● Work to complete:
- A) According to the article on Jake Hardy's diabetes, what blood-sugar level did his mother find when she tested him?
- B) Write out the passage from the article on Jake Hardy's diabetes that opens with the words containing "Jake, then seven, had" and closes with "symptom of diabetes.".

● Text provided:

Most kids would do anything to get a big-screen TV put into their playroom. So when Jake Hardy got upset at the news he’d be getting the TV, mum Jacqui knew something was wrong.
Jake, then seven, had also started to become very thirsty and was going to the bathroom more often. When he became irrationally upset at the installation of a new TV, his mother, a type 1 diabetic, recognised the behaviour as a symptom of diabetes.
Ms Hardy tested Jake’s blood-sugar levels and found that his were at 30. They should have been between four and eight.
She took him to the Royal Children’s Hospital, where he, too, was diagnosed with type 1 diabetes.
Jake, now eight, has to inject himself with insulin twice daily and in the next few years will, like his mother, get an insulin pump to provide a continuous supply. The grade 3 Alamanda College student recently attended a Diabetes Victoria family camp in Anglesea, and he’s now the proud owner of a Rufus bear given to him by the Juvenile Diabetes Research Foundation to help identify the places on his body where he can safely inject.
Ms Hardy, who was diagnosed 15 years ago, said many people were confused about the differences between types 1 and 2 diabetes. She said 80 per cent of children diagnosed with type 1 had no family history of the condition.
“Anybody can get type 1; it’s through no fault of your own,” she said.
“Type 2 can be due to heredity or poor diet or lifestyle. Your body isn’t able to produce the amount of insulin you need, but if you change your lifestyle you can reverse that.”
This week is National Diabetes Week.

Saved data entries
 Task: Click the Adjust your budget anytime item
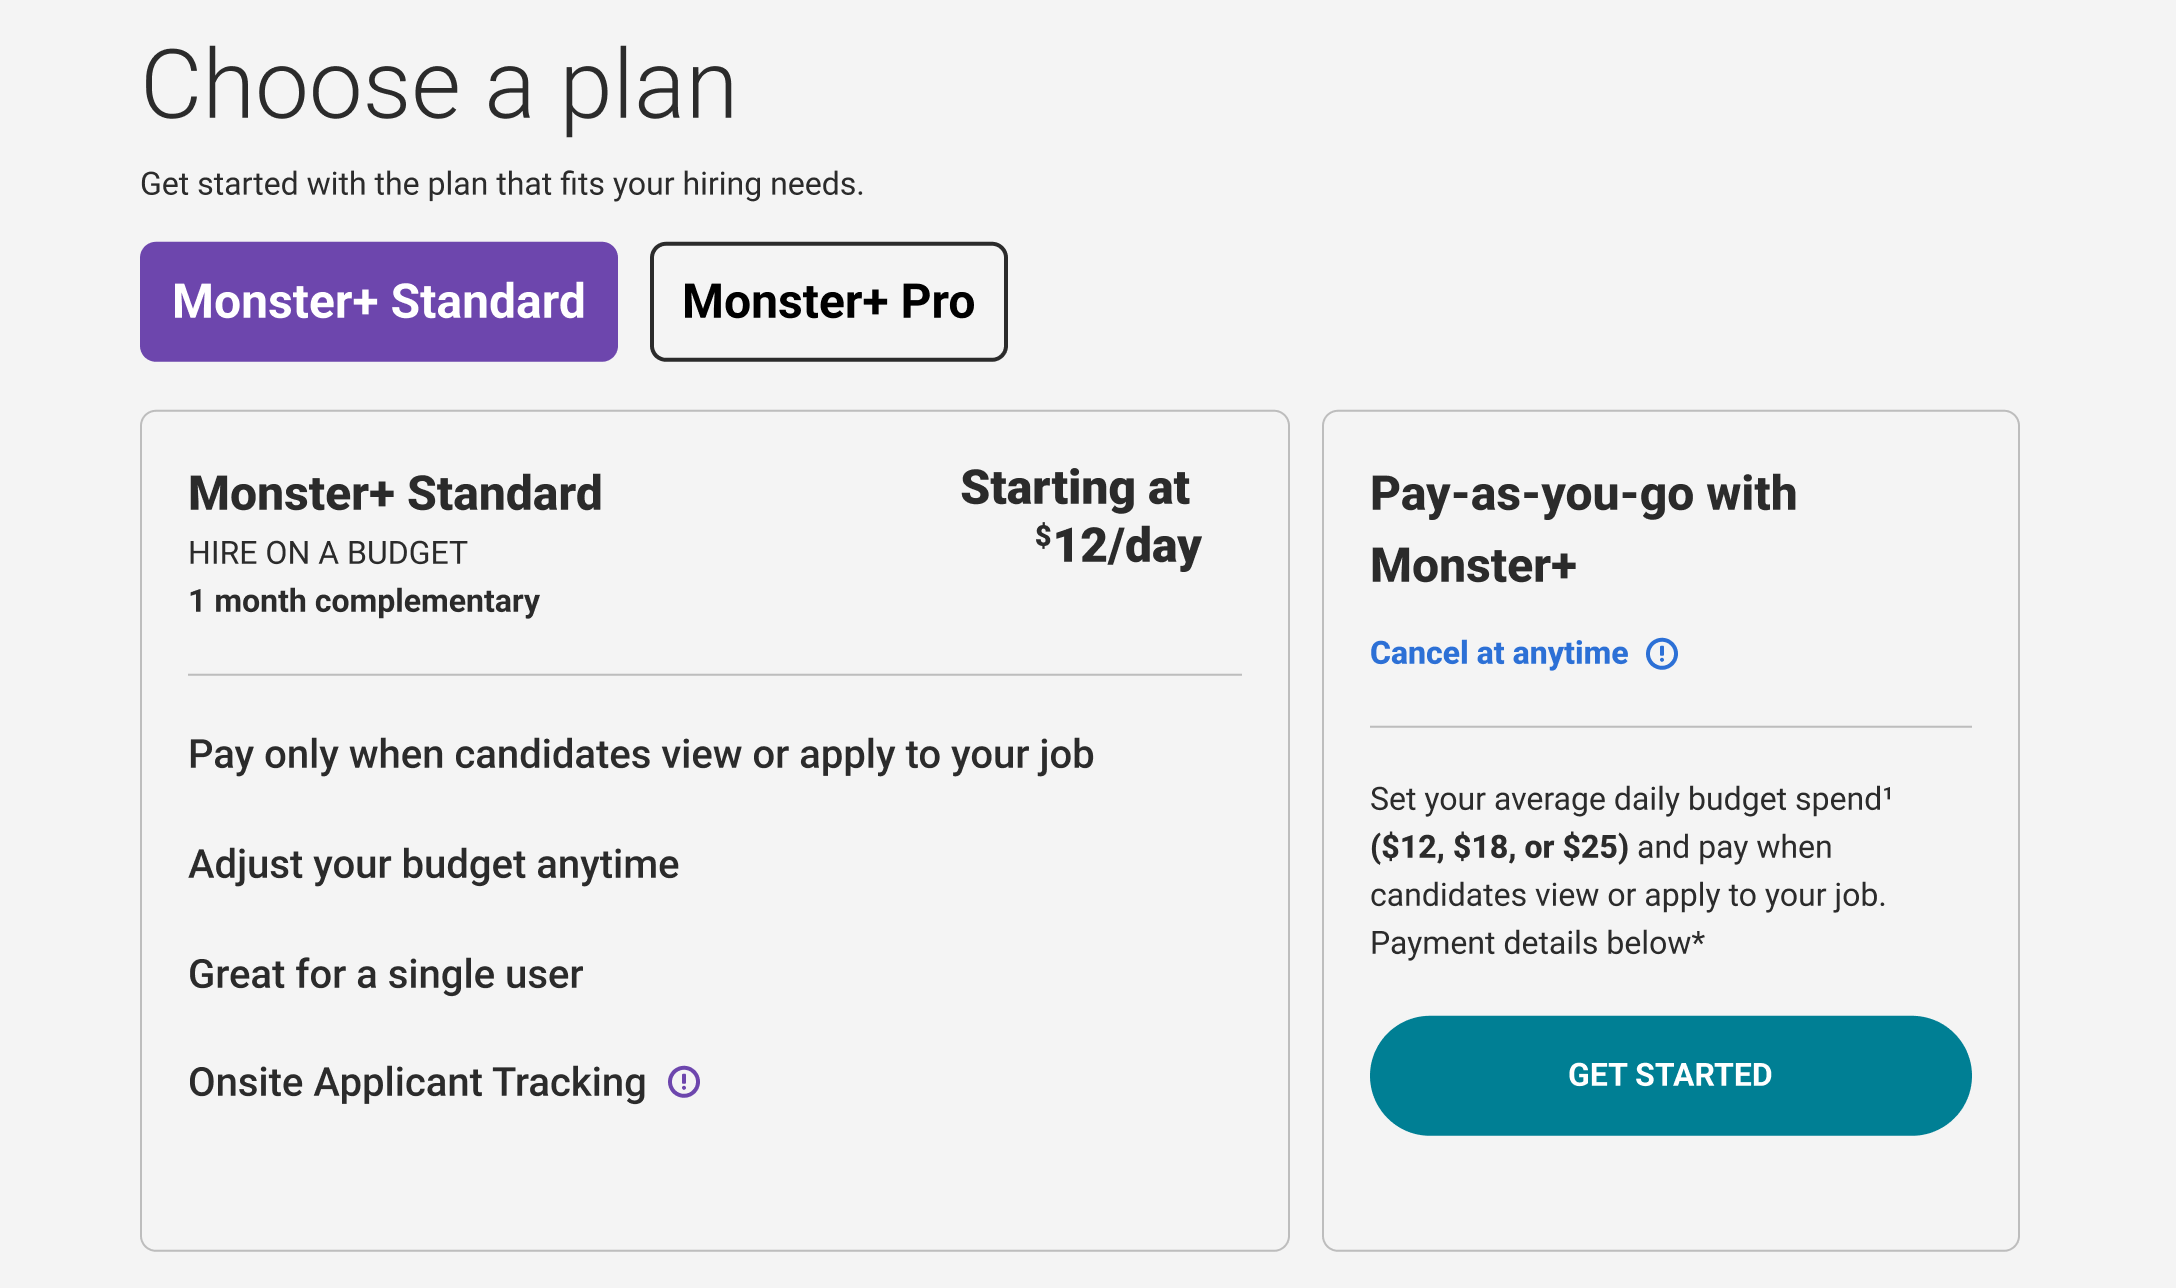pyautogui.click(x=434, y=864)
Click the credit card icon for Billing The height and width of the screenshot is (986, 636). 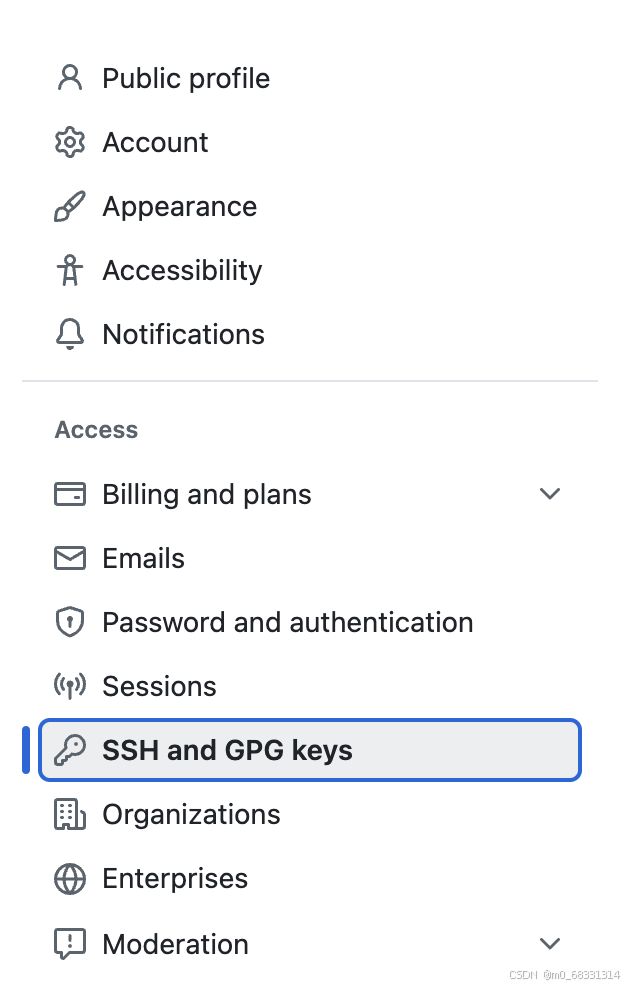(70, 494)
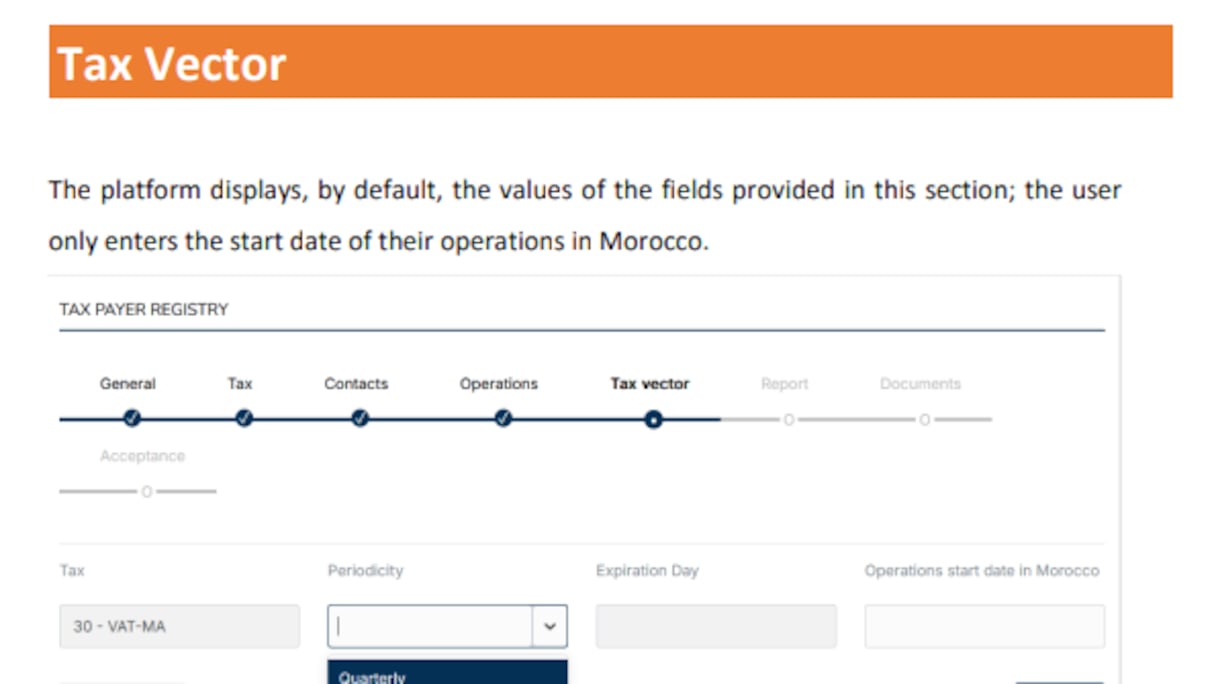Click the Tax vector current step dot

[x=653, y=420]
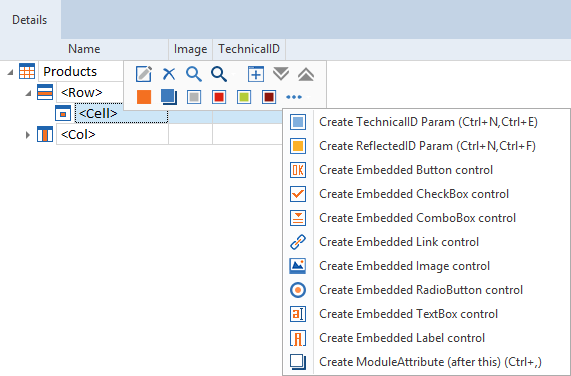Collapse the Products tree node
Image resolution: width=571 pixels, height=376 pixels.
[11, 72]
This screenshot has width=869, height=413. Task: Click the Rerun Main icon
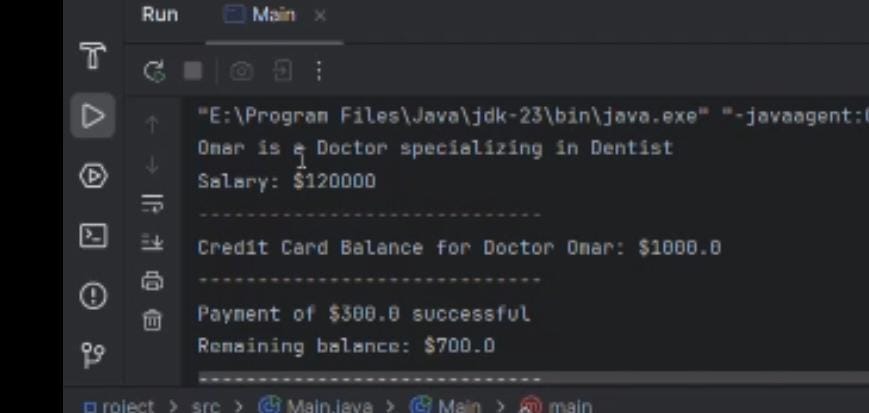(154, 71)
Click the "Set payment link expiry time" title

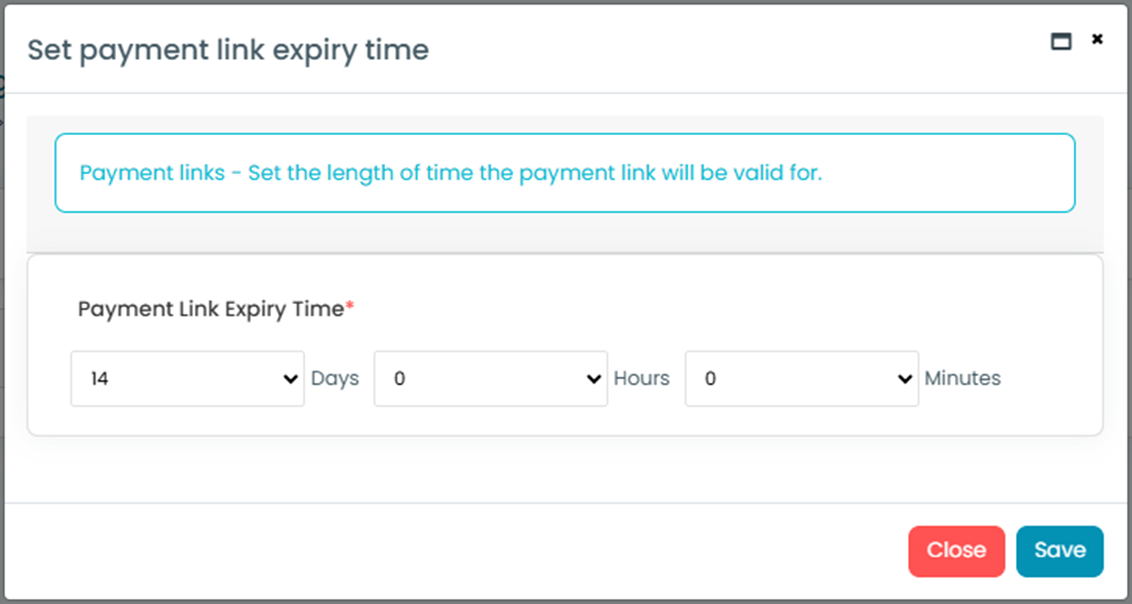click(x=228, y=50)
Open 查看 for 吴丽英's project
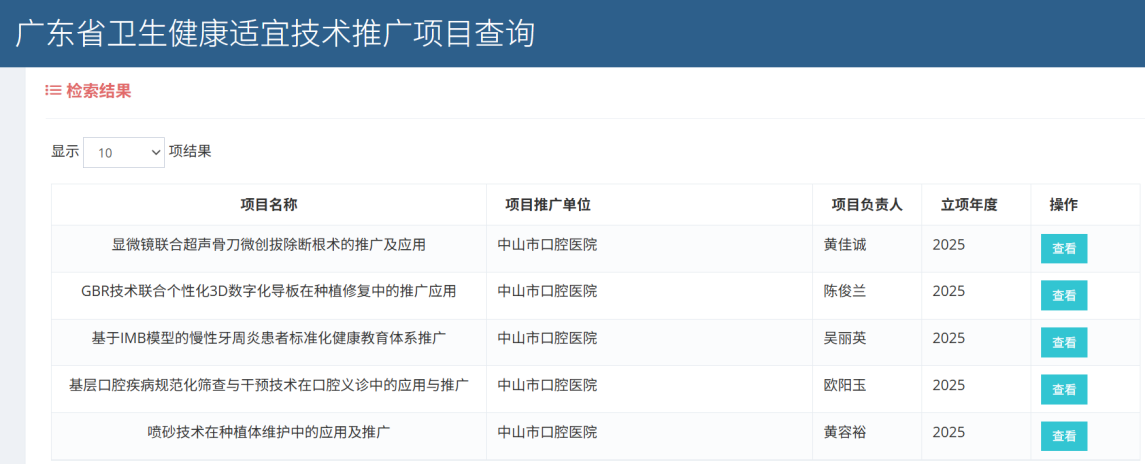 pos(1063,342)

● Responses per task:
- A) His blood-sugar level was 30.

- B)
Jake, then seven, had also started to become very thirsty and was going to the bathroom more often. When he became irrationally upset at the installation of a new TV, his mother, a type 1 diabetic, recognised the behaviour as a symptom of diabetes.